Challenge - Please rewrite the items starting at the line with "Where should I" and ending at the line with "Action: [x=351, y=448]", changing "Stencil" to "Depth" and keeping everything else the same.

Data entries -
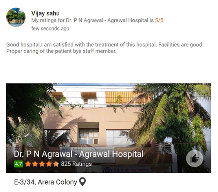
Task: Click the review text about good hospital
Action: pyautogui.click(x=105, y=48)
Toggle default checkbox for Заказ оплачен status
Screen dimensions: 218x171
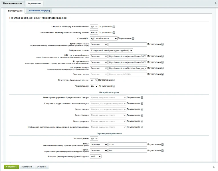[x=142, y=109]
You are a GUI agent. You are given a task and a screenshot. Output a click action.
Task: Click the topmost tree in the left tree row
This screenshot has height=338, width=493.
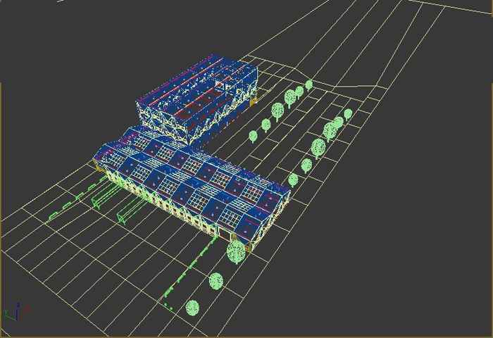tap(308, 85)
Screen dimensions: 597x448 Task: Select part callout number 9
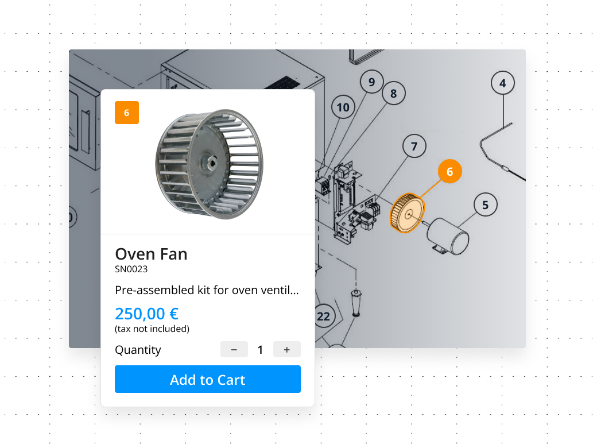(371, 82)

* * *

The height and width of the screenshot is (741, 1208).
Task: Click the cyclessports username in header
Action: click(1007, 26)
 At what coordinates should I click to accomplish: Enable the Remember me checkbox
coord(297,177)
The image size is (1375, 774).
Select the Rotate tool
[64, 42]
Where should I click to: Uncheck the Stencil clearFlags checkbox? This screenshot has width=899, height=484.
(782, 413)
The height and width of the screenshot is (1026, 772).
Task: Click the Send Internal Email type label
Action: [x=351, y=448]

Completed exercise -
Where should I click to: Uncheck the Depth clearFlags checkbox? This screenshot has width=899, height=484.
(782, 413)
The height and width of the screenshot is (1026, 772).
Task: Click the Send Internal Email type label
Action: [x=351, y=448]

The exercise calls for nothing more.